But he still got inordinately pissy. Again.
_Posted via Mobile Device_


----------



## ClipClop (Apr 28, 2011)

Wow, if you had told me to get over it I would be pissed at you too. Too much disrespect coming from you, too many challenges. Do you love him? You don't act like it.
_Posted via Mobile Device_


----------



## Jellybeans (Mar 8, 2011)

He sounds very immature. I know that doesn't help. 
If he's like that after a bad day, totally excused. If he's like that every day, good luck.


----------



## credamdóchasgra (Sep 24, 2010)

ClipClop said:


> Wow, if you had told me to get over it I would be pissed at you too. Too much disrespect coming from you, too many challenges. Do you love him? You don't act like it.
> _Posted via Mobile Device_


I do love him. 
"get over it" is a love ballad compared to the stuff he's said to me.

That said...I find that when I'm under pressure to "handle" his short fuse and quick agitation, sonetimes the wrong words come out.
I'm certain I meant "honey please don't lose your **** over this too, honey please chill, honey don't yell at me please!!"
and "get over it" came out,
make sense?
_Posted via Mobile Device_


----------



## Mom6547 (Jul 13, 2010)

credamdóchasgra said:


> The support you people offer for my daily play-by-plays is really helpful, so heeeeere's another!!!
> 
> H gets home from work around 4:30. "I'm starving! What's for dinner?"
> 
> ...


I have it! I have it! I KNOW the problem! All he needs is help getting the giant stick out of his a$$!


----------



## credamdóchasgra (Sep 24, 2010)

Mom6547 said:


> I have it! I have it! I KNOW the problem!

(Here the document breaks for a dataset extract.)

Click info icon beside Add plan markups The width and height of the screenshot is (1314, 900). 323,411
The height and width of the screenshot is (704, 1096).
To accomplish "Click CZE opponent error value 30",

All he needs is help getting the giant stick out of his a$$!


Now do you see why I try to deflect with humor?

Sometimes a laid back "rough day?" is just more effective at shedding light on the utter silliness of his behavior.
_Posted via Mobile Device_


----------



## golfergirl (Dec 8, 2010)

I don't blame you for getting snippy with him. I too am tired of tippy toeing around someone's weird quirks. It's exhausting. But he does seem less touchy than yours. I don't care anymore about setting him off. If it does it does - not my problem. He's not that much more p!ssed at me than if I try to kiss his butt.


----------



## Runs like Dog (Feb 25, 2011)

This is why the come home from work double scotch was invented. Chill out, blaze up, what ever.


----------



## Affaircare (Jan 11, 2010)

credamdóchasgra said:


> ...H gets home from work around 4:30. "I'm starving! What's for dinner?"
> 
> "I didn't know what time you were going to get home, you left less than an hour ago. I just had a snack."


May I just point out that you did not really reply to his question. He asked "what is for dinner" and your response was to defend yourself/explain yourself why there was nothing for dinner. 

I point this out because maybe you are not hearing his actual questions or maybe you are starting off defending yourself. So these are just things to be aware of (like...Note To Self). 

*"What's for Dinner?"* "Fend for yourself night. I just ate a sandwich. Want one?" or "Nothing is on the menu at the moment. Do you have a request?" 



> I'm in the process of taking out the trash. He starts to help me. Then he doesn't like the way I'm doing it. He gets edgy. I say, "oh well, get over it, not the end of the world." Fine. I take it out, come back inside.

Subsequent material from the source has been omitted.